Chenyue Jiao's Dissertation Defense
PhD candidate Chenyue Jiao will present her dissertation defense, “Examining the value of research data in Earth Sciences from a multi-stakeholder perspective.” Her dissertation committee includes Associate Professor Peter Darch (Chair), Professor Linda Smith, Associate Professor Maria Bonn, and Dr. Matthew Mayernik from the National Center for Atmospheric Research.
Abstract
Research data sharing and reuse promise substantial benefits to science. Nevertheless, many valuable datasets remain inadequately curated to support meaningful reuse. Limited resources are available for curation, meaning that not all datasets can be curated to the same extent. Scientists and data management professionals instead face the complex task determining which datasets to prioritize for curation. These decisions are further complicated by differing perspectives among scientists and data management professionals on how data value should be evaluated.
This dissertation argues that data value is not intrinsic; instead, it is a relational and emergent judgment shaped by stakeholders’ positions within knowledge infrastructures. Scientists and data management professionals assess value differently because they occupy different lifecycle, temporal, epistemic, and institutional positions. Drawing on qualitative research in the Earth Sciences, the study combines: semi-structured interviews (n=32) with Earth scientists at the National Center for Atmospheric Research (NCAR); interviews (n=20) with data management professionals working across universities, research centers, national laboratories, and data repositories; and qualitative analysis of institutional policies, repository documentation, data management guidelines, and related archival documents. The findings show that while both groups often express similar criteria (e.g., reuse, quality, uniqueness, documentation, and acceptability), they interpret and prioritize these criteria differently. Scientists emphasize immediate research use and disciplinary relevance, whereas data management professionals place greater emphasis on long-term usability, documentation, and the future reuse. These differences help explain uneven curation, persistent tensions in stewardship, and the limits of existing interventions that assume data value is self-evident or shared.
========================
Can you continue the announcement of Chenyue Jiao's dissertation defense from the end of its abstract?

MATERIAL SHOWN ::
========================
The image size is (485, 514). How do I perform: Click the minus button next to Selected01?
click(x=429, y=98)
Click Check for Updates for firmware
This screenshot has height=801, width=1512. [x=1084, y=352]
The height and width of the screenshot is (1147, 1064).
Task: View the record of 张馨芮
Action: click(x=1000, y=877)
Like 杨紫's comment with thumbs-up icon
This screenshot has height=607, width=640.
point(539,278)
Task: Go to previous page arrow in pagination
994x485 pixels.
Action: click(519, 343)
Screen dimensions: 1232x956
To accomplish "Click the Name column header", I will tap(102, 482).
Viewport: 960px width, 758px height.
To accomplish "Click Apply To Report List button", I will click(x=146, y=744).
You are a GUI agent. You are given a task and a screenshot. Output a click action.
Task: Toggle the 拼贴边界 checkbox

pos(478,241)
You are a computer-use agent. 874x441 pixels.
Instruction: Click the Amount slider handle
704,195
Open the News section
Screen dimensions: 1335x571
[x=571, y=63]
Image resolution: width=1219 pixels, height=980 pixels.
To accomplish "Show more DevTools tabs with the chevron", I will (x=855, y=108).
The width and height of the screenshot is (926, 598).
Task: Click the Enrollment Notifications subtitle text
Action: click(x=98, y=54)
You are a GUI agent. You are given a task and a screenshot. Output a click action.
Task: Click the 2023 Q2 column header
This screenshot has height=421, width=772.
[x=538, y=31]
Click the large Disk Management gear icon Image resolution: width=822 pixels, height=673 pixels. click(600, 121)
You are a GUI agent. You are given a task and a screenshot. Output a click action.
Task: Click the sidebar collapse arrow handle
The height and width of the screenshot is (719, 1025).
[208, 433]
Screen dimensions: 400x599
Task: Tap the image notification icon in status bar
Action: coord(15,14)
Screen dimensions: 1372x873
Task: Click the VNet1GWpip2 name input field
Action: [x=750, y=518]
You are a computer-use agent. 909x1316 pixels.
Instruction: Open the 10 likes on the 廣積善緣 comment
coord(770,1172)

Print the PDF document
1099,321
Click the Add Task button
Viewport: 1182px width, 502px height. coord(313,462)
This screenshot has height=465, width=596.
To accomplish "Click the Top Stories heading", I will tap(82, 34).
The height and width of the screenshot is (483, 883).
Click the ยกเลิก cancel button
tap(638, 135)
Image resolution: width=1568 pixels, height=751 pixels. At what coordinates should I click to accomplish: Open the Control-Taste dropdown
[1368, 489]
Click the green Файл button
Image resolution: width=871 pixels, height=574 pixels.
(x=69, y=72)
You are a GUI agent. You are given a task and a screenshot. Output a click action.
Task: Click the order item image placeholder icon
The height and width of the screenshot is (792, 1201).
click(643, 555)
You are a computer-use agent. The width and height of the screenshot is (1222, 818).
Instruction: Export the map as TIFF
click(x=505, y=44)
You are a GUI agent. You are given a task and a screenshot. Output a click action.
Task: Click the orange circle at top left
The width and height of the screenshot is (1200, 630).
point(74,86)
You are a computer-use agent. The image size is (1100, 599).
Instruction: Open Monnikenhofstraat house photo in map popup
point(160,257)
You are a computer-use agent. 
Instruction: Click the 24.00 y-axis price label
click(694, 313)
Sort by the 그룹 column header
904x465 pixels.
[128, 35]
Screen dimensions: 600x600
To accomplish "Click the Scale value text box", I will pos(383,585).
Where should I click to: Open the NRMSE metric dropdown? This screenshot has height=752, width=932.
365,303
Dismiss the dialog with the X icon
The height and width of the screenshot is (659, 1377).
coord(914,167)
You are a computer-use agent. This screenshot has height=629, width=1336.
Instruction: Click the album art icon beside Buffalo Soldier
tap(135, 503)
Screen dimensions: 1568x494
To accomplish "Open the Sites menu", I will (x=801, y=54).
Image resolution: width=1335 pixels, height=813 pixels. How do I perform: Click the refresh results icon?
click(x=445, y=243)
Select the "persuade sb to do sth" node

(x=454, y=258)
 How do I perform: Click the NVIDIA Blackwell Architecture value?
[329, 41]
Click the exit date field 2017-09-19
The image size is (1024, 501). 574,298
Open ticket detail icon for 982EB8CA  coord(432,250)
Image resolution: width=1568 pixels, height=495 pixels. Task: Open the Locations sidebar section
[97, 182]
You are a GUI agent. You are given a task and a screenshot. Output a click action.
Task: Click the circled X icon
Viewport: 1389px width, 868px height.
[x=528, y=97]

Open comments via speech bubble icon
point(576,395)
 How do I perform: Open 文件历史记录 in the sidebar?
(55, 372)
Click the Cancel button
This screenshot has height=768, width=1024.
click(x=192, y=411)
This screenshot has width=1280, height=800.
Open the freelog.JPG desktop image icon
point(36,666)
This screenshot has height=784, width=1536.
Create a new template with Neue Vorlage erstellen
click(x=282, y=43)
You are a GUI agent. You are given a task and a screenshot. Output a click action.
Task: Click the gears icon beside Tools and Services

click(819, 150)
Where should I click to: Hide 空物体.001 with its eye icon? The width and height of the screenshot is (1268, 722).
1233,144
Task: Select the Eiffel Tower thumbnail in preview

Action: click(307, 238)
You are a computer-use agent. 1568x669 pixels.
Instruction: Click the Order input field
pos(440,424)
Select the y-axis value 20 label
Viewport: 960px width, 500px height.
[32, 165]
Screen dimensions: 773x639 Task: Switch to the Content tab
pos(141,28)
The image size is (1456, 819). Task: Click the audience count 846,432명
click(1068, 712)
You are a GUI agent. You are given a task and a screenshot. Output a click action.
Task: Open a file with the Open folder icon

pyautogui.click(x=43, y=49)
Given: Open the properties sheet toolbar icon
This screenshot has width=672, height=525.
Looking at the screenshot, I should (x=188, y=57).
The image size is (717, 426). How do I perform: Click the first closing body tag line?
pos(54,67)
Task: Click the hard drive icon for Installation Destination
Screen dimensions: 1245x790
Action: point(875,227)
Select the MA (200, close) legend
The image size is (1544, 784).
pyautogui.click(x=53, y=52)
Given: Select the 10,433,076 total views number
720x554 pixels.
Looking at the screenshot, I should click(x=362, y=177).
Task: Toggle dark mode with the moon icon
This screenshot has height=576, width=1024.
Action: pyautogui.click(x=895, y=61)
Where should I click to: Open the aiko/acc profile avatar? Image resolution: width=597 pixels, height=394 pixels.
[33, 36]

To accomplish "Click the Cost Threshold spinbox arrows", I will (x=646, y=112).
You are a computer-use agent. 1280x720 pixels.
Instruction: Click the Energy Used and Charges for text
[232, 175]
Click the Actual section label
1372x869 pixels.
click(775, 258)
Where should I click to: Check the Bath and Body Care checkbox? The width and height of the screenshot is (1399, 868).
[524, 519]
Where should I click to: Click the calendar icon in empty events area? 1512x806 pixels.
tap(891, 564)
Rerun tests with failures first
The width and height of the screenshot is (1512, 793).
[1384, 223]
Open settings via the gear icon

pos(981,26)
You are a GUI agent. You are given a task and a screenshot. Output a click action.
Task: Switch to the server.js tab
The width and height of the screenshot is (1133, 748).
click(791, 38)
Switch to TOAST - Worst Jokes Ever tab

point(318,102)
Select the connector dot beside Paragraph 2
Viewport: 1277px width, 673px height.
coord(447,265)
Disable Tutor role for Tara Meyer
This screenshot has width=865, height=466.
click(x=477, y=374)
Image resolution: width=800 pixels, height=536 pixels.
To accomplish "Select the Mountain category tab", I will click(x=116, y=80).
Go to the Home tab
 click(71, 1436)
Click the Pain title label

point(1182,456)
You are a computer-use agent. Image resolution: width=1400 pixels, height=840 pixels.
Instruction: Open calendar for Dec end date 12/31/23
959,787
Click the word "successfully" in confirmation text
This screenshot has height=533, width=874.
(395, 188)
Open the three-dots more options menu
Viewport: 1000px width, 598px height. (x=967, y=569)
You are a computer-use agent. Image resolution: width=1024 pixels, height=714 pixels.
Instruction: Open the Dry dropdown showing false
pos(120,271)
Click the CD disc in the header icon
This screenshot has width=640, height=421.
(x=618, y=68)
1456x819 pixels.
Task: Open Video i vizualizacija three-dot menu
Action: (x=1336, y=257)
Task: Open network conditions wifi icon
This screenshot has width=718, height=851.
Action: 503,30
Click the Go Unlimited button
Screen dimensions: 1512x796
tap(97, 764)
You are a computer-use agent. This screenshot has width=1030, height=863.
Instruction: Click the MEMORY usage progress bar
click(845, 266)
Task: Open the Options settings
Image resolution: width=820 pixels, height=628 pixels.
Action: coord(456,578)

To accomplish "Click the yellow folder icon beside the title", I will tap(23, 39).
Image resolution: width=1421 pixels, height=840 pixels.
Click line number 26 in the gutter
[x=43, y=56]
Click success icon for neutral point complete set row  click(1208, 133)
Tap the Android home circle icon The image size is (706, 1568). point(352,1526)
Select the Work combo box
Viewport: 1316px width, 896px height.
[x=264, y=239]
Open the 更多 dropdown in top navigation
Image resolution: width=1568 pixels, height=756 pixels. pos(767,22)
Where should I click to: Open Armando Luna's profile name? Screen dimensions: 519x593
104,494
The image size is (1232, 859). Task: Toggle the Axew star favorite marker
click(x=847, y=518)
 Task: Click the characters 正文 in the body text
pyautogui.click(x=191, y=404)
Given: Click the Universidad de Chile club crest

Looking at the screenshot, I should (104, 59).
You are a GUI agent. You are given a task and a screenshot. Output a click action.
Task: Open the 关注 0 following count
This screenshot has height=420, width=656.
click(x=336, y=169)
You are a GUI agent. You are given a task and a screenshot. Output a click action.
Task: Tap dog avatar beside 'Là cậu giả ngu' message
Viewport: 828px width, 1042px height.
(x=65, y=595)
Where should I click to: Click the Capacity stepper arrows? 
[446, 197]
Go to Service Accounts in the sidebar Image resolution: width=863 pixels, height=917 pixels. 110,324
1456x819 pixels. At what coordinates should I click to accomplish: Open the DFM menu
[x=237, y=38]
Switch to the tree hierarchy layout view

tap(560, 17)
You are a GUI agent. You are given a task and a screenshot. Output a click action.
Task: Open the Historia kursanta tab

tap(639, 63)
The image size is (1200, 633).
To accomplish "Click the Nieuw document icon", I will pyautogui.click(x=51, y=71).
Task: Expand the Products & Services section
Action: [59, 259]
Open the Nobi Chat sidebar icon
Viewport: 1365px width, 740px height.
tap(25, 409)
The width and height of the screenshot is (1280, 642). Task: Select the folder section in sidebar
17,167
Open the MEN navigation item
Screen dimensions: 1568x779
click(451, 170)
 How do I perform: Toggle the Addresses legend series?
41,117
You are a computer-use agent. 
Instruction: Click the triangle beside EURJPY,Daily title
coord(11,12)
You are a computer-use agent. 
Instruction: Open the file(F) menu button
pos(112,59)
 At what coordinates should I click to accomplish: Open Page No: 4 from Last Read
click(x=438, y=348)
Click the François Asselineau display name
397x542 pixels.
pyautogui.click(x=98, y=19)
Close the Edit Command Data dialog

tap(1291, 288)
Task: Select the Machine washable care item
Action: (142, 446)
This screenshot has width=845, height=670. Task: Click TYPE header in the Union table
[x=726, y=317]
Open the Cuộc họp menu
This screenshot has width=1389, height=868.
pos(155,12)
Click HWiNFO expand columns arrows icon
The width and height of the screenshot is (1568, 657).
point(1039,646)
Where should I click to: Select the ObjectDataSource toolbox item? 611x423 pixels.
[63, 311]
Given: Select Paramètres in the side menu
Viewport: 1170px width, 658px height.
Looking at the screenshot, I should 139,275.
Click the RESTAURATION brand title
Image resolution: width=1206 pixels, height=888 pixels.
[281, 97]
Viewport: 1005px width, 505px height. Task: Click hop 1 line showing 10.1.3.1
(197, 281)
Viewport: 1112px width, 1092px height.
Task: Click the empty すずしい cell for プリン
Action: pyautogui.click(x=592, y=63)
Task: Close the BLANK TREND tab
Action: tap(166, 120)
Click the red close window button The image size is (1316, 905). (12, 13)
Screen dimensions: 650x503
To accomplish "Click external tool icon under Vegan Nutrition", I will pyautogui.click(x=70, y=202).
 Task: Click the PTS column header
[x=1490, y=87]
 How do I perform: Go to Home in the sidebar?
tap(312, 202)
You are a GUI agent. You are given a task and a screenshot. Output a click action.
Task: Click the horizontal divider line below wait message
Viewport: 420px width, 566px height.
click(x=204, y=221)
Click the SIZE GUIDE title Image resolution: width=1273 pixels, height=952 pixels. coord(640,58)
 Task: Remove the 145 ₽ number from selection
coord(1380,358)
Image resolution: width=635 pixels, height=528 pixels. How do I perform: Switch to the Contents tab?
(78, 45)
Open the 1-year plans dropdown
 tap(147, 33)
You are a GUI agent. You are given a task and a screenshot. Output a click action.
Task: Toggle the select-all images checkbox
========================
EXPECTED ANSWER ::
This dissertation contributes to Library and Information Science by providing a systematic multi-stakeholder analysis of how research data value is defined and assessed in practice. It shows that differences in data valuation emerge from stakeholders’ positions within knowledge infrastructures and the distinct forms of work they perform across the research lifecycle. By explaining how scientists and data management professionals assign value to research data, the study advances understanding of the social, institutional, and infrastructural processes through which data become prioritized for curation, preservation, and reuse. These insights can support more effective data stewardship, stronger collaboration across stakeholder groups, and more realistic approaches to promoting the long-term reuse of research data.
Questions? Contact Chenyue Jiao.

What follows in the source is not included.